He had met the woman at last - the woman that he had thought little
about, not being given to thinking about women, but whom he had
expected, in a remote way, he would sometime meet. He had sat next
to her at table. He had felt her hand in his, he had looked into
her eyes and caught a vision of a beautiful spirit; - but no more
beautiful than the eyes through which it shone, nor than the flesh
that gave it expression and form. He did not think of her flesh as
flesh, - which was new to him; for of the women he had known that
was the only way he thought. Her flesh was somehow different. He
did not conceive of her body as a body, subject to the ills and
frailties of bodies. Her body was more than the garb of her
spirit. It was an emanation of her spirit, a pure and gracious
crystallization of her divine essence. This feeling of the divine
startled him. It shocked him from his dreams to sober thought. No
word, no clew, no hint, of the divine had ever reached him before.
He had never believed in the divine.

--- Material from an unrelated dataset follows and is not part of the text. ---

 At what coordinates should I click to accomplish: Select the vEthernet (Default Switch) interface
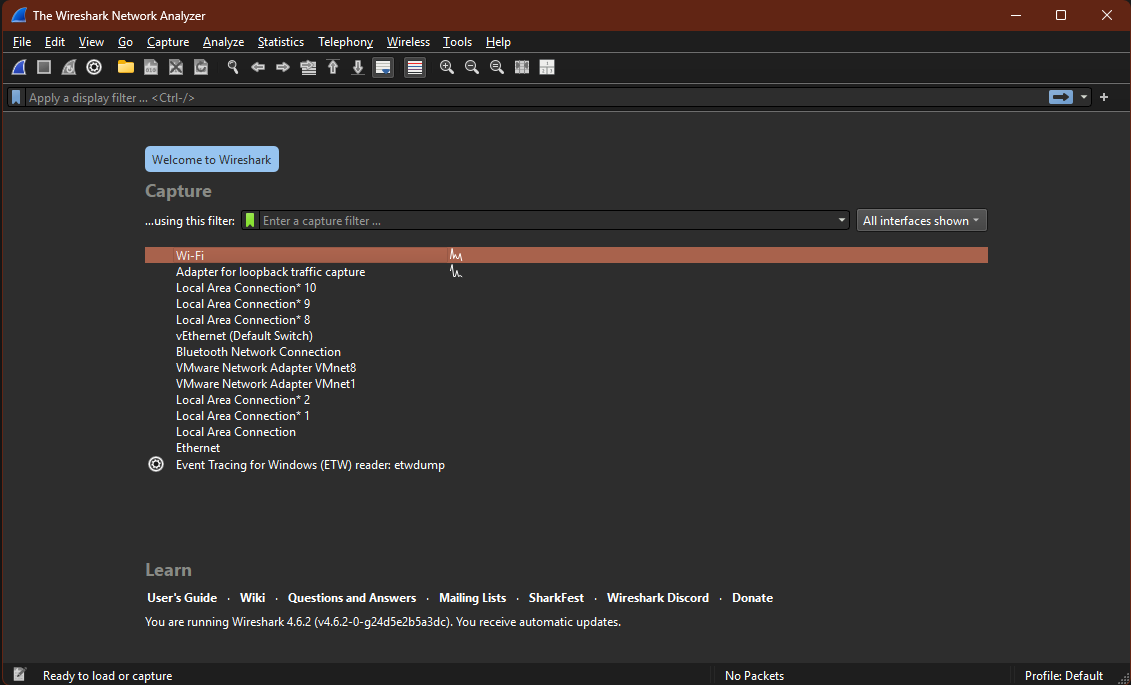244,336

He had always been
irreligious, scoffing good-naturedly at the sky-pilots and their
immortality of the soul. There was no life beyond, he had
contended; it was here and now, then darkness everlasting. But
what he had seen in her eyes was soul - immortal soul that could
never die. No man he had known, nor any woman, had given him the
message of immortality. But she had. She had whispered it to him
the first moment she looked at him. Her face shimmered before his
eyes as he walked along, - pale and serious, sweet and sensitive,
smiling with pity and tenderness as only a spirit could smile, and
pure as he had never dreamed purity could be. Her purity smote him
like a blow. It startled him. He had known good and bad; but
purity, as an attribute of existence, had never entered his mind.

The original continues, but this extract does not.